How does the variance measure the information about the data? Variance measures the amount of information in the data set. How?
Mathematically, the variance is the measure of the variability in the data. So, how this can be explained as a measure of the amount of information in the data? Could you please explain this with a simple example?
I read the following post, here, which makes me confused about, how the variance measures the information about the data? I thought it is just a measure of how the point is far away from the mean.
 A: One way to think about the amount of information in a dataset is to see how spread out the data points are.
For example, if you had a dataset of five identical body weights x = [120, 120, 120, 120, 120], there is very little information here as there is no spread or variability at all - knowing the weight of one person tells us the weight of the others.

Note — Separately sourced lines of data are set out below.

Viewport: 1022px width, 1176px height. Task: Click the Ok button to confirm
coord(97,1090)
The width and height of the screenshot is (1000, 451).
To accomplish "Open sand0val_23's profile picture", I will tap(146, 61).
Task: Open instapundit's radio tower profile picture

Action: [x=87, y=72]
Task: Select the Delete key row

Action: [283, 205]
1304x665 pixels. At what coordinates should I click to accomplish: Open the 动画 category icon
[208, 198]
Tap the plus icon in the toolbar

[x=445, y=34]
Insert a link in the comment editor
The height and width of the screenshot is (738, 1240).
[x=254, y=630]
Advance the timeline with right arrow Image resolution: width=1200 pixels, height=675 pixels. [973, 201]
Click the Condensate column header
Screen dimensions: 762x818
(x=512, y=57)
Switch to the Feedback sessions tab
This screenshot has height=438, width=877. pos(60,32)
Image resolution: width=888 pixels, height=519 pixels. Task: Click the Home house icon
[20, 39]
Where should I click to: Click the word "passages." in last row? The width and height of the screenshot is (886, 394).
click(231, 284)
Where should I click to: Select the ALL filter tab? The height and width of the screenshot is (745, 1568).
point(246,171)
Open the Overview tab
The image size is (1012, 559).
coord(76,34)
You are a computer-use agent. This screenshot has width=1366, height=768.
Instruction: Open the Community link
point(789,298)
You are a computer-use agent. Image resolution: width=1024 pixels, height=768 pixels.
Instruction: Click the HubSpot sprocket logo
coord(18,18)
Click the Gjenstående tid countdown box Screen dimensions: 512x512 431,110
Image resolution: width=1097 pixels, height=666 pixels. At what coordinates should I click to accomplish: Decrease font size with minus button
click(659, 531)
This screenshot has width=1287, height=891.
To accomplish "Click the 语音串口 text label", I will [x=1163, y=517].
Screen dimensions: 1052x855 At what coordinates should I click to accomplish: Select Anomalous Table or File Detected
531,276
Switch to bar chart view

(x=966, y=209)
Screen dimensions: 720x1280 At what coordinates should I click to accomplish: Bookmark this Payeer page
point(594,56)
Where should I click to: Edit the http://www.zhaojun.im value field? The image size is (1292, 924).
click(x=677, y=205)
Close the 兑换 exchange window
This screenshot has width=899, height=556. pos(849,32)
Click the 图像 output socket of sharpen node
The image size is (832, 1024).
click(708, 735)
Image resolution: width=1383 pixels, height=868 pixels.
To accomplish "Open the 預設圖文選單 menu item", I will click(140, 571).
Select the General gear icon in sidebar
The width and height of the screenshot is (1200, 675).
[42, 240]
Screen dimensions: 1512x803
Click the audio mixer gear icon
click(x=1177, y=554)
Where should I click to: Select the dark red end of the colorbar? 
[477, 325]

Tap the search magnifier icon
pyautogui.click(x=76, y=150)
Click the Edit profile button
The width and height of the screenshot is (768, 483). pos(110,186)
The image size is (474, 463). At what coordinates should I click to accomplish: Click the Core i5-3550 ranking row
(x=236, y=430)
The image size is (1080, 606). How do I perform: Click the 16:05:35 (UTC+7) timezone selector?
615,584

Now, the variance tells us how spread out the data are, by taking the average squared deviations from the mean. So the more spread out our data are, the larger the variance. In x above, the variance is 0, which is consistent with the observation that there is very little information in x.
Edit
This is an oversimplified and misleading explanation - please refer to kjetil b halvorsen's answer above for a more nuanced and correct explanation.
A: This is not about variance but rather about PCA and principal components. PCA searches for orthogonal principal components (a linear combination of variables) which maximize explained variability (or equivalently minimize the squared distance from the points to the line; think of it as $R^2$ - the higher it is the more variability we explained, which means the points are closer to the fitted line).
When we do this we say that the first PC explains most of the data, i.e. it explains most of the variability, i.e. it contains most of the information about the data, because it's what we can explain best, given our data. However, this does not necessarily mean that this information is of any value to us, the model may be learning associations which are perfectly clear to us or which are not of interest.
In conclusion, this is not about variance, but rather about "explained variance", which is distributed among the PC's and which is interpreted (by some people) as "how much information this particular PC holds given all the rest".
A: Say you have a dataset about persons with two features: weight and number of eyes. Which of these two features do you think is more informative for describing persons, i.e. given a data point, which feature makes it easier for you to identify the person it represents?
Here, given enough data, weight will have a much greater variance than number of eyes, whose variance will be close to zero. Therefore, we can conclude that weight is more informative than number of eyes.
A: 
Variance measures the amount of information in the data set. How?

Information is a slippery concept, so it pays to be a little concrete. So specialize to the case of a regression model. You have some variables $x_1, x_2, \dotsc, x_p$, say, which you wants to use to predict or explain $Y$. Lets say now that all the observations of $x_1$ are equal, so its variance is zero. This variable will not be useful for explaining $Y$. If you want to study, say, the relationship between education level and income, but your sample only includes college graduates without any post-graduate education, how useful will that be?  It is in this sense that variance can be a measure of information in the data.
But this will only make sense in relationship to some given model. "Information" in the abstract, without any qualification, does not make sense.  To see that more clearly, another example: let’s say your observations are repeated measurements of the same specimen, length, weight, whatever. The ideal case is that all are equal — no measurement error. Variance in this case represents measurement error, and higher variance corresponds to less information!
A: Others already answered conveying perfectly some concepts but the major misunderstatement remains to be clarified: variance IS NOT information, is not even vaguely linked to information. In some application as PCA it is a parameter that allows you to evaluate how much information you can extract from your data with that specific tool, but this is not a measure of information of the data at all. I will not go into mathematical explanation because it is probably better to give basic ideas first (and there are very good formal explanation out there): information is the reduction of uncertainty, lack of variance in data does not correlate in any way with the information, it just means that the phenomenon is steady and this is a big amount of information because it reduces the a priori uncertainty about that phenomenon. The key concept is that information depends on the relation between the observer and the data, not on the data itself: if you think to source coding (data compression as an example) small variance means that you can use less symbols to encode the data and so it means less information, but if you think to channel coding (a repetition code for example) in a large set of "1" there could be no "useless" symbol because every symbol carries part of the original information, there are codes way better than the repetion code to increase the amount of information carried by each symbol, still it is the proof that having n+1 equal values conveys more information than n equal values and so even with 0 variance the information increases. Example: you receive a boolean information on a noisy channel with 0.5 cross-channel probability, if you receive "1" you have exactly 0 bit of information because there is no way to know if the sended bit was 0 or 1, if the sender repeats his message 3 times and you receive "111" you know that the probability that the message was 1 is 0.875 and with 0 variance you have a lot of information, passing from no information at all (1) to very good confidence (111).